明日の朝食にも期待を寄せつつ、ベッドの上で、食べ過ぎたお腹を撫でていた。
「でも、残したら明日からは作ってやらない、なんてちょっと酷いよ」
彼も流石に、彼女たちの作ったご馳走の山を、全て平らげることは難しかったようだ。
「チビ眼鏡! 風呂が空いたですぅ! さっさと入りやがれですぅ!」
扉越しに大声をかけられた。
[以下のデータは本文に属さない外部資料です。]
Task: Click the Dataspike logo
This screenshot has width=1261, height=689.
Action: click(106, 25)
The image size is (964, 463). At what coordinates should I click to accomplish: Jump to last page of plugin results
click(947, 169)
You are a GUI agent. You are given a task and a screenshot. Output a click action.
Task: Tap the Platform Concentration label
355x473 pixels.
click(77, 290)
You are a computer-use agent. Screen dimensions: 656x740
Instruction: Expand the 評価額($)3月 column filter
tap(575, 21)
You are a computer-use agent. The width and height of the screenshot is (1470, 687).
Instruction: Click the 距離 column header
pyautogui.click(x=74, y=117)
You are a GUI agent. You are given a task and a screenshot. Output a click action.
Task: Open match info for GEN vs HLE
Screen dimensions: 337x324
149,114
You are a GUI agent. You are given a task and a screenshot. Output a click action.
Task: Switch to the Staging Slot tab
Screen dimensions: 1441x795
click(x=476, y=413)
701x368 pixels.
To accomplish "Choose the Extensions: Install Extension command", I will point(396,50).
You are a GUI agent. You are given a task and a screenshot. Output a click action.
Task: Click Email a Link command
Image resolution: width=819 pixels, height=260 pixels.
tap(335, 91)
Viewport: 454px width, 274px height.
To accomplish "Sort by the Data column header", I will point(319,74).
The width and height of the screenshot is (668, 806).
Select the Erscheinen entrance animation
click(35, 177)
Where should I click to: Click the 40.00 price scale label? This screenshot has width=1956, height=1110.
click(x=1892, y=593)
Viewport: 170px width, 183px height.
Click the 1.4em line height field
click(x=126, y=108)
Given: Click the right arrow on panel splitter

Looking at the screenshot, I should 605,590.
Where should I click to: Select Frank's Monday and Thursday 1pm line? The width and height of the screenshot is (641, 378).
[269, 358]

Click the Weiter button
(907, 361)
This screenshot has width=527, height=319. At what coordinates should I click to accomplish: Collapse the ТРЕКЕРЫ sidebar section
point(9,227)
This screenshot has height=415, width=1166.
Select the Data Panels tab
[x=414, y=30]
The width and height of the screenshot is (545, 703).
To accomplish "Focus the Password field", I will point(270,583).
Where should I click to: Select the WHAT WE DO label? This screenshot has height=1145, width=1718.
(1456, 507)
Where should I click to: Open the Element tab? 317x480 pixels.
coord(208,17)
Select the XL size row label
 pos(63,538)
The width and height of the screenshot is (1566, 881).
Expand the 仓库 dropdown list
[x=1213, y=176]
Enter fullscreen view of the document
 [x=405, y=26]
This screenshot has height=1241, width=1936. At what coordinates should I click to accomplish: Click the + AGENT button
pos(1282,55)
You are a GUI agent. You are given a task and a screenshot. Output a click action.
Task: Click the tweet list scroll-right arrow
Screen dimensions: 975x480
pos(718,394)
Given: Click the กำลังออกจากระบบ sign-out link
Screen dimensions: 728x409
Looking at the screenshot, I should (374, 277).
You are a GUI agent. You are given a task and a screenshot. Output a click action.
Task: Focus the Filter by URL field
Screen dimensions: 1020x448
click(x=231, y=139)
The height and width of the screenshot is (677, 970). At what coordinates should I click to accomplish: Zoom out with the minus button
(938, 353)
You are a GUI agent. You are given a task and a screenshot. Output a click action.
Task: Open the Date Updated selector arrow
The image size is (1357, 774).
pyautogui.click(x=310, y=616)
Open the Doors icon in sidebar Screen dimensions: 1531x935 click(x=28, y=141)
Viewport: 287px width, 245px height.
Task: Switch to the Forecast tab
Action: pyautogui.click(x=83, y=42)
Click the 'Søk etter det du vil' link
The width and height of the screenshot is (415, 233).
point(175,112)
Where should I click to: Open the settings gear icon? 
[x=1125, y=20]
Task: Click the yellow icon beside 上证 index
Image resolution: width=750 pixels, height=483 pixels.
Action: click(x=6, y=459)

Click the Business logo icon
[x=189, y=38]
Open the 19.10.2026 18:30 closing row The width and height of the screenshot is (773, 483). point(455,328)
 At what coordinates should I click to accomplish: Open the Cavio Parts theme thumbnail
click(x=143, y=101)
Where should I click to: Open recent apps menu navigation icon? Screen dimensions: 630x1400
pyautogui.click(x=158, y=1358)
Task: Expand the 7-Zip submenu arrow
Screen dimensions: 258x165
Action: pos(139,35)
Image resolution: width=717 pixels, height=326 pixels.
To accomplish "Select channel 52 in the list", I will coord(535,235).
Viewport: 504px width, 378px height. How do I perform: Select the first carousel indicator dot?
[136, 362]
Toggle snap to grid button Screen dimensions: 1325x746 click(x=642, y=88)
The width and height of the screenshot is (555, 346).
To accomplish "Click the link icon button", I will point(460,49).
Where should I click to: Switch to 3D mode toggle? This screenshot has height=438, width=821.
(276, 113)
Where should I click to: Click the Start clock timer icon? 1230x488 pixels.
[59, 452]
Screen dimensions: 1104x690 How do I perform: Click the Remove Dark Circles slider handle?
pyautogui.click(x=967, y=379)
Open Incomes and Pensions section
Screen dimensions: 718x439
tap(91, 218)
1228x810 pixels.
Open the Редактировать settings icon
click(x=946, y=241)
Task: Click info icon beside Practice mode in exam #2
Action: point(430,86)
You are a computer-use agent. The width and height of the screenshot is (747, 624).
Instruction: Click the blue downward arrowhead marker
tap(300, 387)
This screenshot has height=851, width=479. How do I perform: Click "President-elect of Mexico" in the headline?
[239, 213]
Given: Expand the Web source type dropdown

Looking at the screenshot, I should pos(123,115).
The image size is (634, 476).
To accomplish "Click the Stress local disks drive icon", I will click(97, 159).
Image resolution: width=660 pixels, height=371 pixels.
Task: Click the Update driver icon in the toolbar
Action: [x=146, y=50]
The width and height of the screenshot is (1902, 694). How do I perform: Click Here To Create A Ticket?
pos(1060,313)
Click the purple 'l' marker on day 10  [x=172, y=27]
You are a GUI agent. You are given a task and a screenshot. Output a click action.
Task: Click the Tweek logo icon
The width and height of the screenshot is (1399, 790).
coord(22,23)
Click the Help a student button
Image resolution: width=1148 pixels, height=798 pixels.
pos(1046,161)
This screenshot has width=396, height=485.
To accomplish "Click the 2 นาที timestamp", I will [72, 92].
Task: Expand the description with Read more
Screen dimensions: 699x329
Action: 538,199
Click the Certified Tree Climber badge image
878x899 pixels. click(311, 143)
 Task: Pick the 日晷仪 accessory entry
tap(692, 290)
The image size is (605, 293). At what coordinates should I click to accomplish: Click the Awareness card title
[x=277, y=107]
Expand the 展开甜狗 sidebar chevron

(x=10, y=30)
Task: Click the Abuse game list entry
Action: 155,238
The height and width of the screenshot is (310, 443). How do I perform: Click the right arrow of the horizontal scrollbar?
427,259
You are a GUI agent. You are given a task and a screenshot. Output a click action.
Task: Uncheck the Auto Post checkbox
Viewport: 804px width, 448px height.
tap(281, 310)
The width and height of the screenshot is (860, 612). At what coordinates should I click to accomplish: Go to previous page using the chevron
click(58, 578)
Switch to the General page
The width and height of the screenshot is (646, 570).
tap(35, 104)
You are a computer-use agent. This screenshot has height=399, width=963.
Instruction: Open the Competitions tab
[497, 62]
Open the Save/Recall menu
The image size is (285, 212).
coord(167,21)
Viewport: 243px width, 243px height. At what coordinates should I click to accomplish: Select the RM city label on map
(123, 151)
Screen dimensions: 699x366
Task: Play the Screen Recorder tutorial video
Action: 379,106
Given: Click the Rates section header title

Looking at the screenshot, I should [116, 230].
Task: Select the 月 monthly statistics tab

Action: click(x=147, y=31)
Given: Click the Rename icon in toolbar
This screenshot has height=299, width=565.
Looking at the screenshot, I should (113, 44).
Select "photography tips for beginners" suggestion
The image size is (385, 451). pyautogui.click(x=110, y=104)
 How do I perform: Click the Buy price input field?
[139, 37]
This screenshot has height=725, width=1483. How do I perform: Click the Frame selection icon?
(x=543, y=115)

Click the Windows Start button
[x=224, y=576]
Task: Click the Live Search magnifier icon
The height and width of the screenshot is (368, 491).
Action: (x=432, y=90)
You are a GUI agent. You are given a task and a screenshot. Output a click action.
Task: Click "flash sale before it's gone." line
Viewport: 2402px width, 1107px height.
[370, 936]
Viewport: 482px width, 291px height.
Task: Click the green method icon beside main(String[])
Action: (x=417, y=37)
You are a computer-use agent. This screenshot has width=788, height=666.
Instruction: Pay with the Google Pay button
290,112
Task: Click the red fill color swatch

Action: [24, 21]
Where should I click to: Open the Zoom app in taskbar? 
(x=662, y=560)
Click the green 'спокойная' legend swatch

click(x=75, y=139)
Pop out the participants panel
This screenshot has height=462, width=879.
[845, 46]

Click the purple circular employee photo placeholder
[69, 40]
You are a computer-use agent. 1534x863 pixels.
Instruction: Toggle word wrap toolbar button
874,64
声は双子の姉のもの。
少年は返事をして、ベッドから腰を上げた。
ドアの前まで来て、ノブに手をかける。
ふと、何故自分が自分の家の風呂に入るのを、急かされなければならないのかを疑問に思った。
直ぐに、疑問に思っても仕方が無いことに気がつき、ドアを開いた。
ドアを開けると、そこにはまだ翠星石が立っていた。
寝巻き姿の彼女を見て、一瞬動揺してしまったが、直ぐに冷静さを取り戻す。
あまり余計なことは考えないように、少年は意識した。
「どうしたんだ、翠星石?」
少年が訊ねると
「べ、別に邪まなことは考えてねえですぅ!」
と、顔を真っ赤にして階段を下っていった。
少年は訳がわからず、暫くその場に立ち尽くしていたが、やがて彼もゆっくりと階段を下っていった。
妹は、姉のそんな様子を、呆れた風に眺めていた。



「ジュンくん、遠慮はいらないよ」
「この翠星石が、特別に言ってやってるんですぅ! 感謝するですぅ!」
「誰がそんな申し出を承るかーっ!」
その後、風呂を上がった少年は、彼の部屋に入り込もうとする双子を、用意した部屋に追いやって、
ようやく安息の時を得た。

また明日も、姉が帰ってくる明後日も、このような調子で過ごすのだろうか。
そんな風に思うと、喜びや期待と共に、幾らかの疲れが込み上げてくる。
「今日は何事もなく一日が終わったけど、明日はどうなるかわからないしな……」
苦笑を浮かべて、ベッドの上に大の字になる少年。
眼鏡を外し、ぼんやりと天井を眺めると、次第に眠気が襲ってくる。
「今日はもう寝ちゃうか……」
毛布を被り、横になる。
「これからが、本当の地獄だ……!」
「ハッ、今王子の気配が……うぅ~ん、眠い……」
そのまま少年の意識は、深い眠りの中に消えていってしまった。

それから程無くして、二つの影が怪しげに目を光らせ、少年の部屋に忍び入った。
その後、少年がどうなったかは、三人だけの知るところとなる。

やがて、窓の外。
電柱の天辺に立ち、高笑いを上げる三人目が、闇の中に姿を暗ました。
「カカロット、お前がNo.1だ……!」


「なんだそこの君! 怪しいぞ、泥棒か!」
「違う、ベジータ様だ!」

こうして、ある土曜の夜が終わる。